With the old European integrationist project unravelling, ‘new’ Europe, once derided and patronised by the French President, Jacques Chirac, as ‘infantile’ for daring to break ranks on the issue of the Iraq War, is now asserting its counter model. What is most worrying for the old centres of EU power, is that Poland, as leader of this alternative way of European development, is in an increasingly stronger position from which to resist EU pressure.  Not only is it formally supported by Hungary, which will render futile any attempt by the EU to impose economic and political sanctions against it but it is also forging a position for itself as a significant energy hub from which to distribute Norwegian and American gas to other Eastern European countries, anxious about their over-reliance on Russian energy supplies.

Notwithstanding existing logistical and infrastructural difficulties across the region which would render such ambitions currently difficult to fulfil, a notable start has been made. A five-year contract between the Polish state-owned Oil and Gas Company Group (PGNiG) signed in November, 2017 and the American firm, Centrica has been backed by the Trump administration, which is also keen to break Russia’s overbearing influence over energy provision in Europe. This has certainly strengthened Poland’s hand in the on-going gas wars, notably in its legal disputes with the EU over the construction of the controversial ‘Russo-German’ Nordstream 2 pipeline under the Baltic that is set to further Russia’s energy position in Europe and in future negotiations with Russia over gas supplies.

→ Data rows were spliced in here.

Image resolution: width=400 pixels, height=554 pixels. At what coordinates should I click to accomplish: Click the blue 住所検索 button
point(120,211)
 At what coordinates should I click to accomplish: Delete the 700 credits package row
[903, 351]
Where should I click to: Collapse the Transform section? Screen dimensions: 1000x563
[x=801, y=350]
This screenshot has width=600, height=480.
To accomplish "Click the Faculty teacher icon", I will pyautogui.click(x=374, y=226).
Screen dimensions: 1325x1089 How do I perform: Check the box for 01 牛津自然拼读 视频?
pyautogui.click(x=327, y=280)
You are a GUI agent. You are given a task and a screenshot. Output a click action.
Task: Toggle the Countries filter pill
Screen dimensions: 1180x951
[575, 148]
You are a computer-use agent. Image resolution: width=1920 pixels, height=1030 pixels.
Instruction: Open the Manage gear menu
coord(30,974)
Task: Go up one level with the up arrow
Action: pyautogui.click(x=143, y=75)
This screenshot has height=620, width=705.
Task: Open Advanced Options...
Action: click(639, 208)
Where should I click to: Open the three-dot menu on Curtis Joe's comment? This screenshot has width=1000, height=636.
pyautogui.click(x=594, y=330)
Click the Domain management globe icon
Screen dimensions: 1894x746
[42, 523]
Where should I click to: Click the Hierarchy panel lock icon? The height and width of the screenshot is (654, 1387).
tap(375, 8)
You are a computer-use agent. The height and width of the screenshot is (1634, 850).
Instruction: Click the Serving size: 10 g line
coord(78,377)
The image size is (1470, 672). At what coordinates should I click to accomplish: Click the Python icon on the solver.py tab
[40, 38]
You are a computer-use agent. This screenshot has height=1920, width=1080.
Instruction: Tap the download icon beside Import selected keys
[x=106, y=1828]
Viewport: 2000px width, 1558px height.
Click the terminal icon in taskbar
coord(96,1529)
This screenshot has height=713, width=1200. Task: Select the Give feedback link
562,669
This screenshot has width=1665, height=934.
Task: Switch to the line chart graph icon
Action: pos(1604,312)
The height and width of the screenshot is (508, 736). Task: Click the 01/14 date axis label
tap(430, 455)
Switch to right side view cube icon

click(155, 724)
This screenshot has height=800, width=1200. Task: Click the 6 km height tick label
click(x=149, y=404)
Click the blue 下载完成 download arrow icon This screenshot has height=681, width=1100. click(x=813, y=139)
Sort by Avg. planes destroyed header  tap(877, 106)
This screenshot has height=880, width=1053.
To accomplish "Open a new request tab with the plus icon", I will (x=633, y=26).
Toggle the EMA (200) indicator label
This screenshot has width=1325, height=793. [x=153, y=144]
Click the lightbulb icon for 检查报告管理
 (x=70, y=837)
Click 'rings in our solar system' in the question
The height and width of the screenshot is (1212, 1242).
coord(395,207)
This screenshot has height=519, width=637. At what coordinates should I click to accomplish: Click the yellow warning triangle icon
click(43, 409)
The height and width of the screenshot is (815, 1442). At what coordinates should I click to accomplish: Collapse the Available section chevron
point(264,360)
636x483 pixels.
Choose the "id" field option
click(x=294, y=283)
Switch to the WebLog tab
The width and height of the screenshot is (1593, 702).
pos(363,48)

Bolstering Poland’s regional authority further is its recent impressive economic performance that has seen annual growth rates of nearly 4 per cent. Of course much of this growth has been boosted by EU funds, but these, as Jean-Claude Junker conceded following a meeting with Poland’s new President, Mateusz Morawiecki, in January 2018, are not under threat. He stated this is in full knowledge that the knock-on effect for the EU, especially German exports, of undermining Poland’s economic development would not only be excessively costly but could risk further emboldening euroscepticism in Eastern Europe.

It does not appear that this stand-off will be resolved any time soon. However, the zero-sum cultural game that the EU is playing certainly appears redundant, at least for as long as populist influences in Eastern Europe remain politically dominant – and there’s no prospect of this changing in the foreseeable future. An eventual face-saving fudge is unlikely to ameliorate deep-rooted differences. The new Prime Minister’s declaration during an interview with a Polish Catholic TV station soon after taking office that Poland as a proud Christian nation will not succumb to EU ‘blackmail’ and that it would be best for Europe to supplement its financial resources with Christian values, must have sent shudders through the EU’s secular elites.

The EU now faces a great dilemma: does it concede and risk loss of authority or does it adapt its political structures to accommodate competing cultural models? Or will the cultural differences between ‘old’ and ‘new’ Europe prove too much for the survival of its governing ideology. Triggering Article 7 has not been called the ‘nuclear option’ for nothing.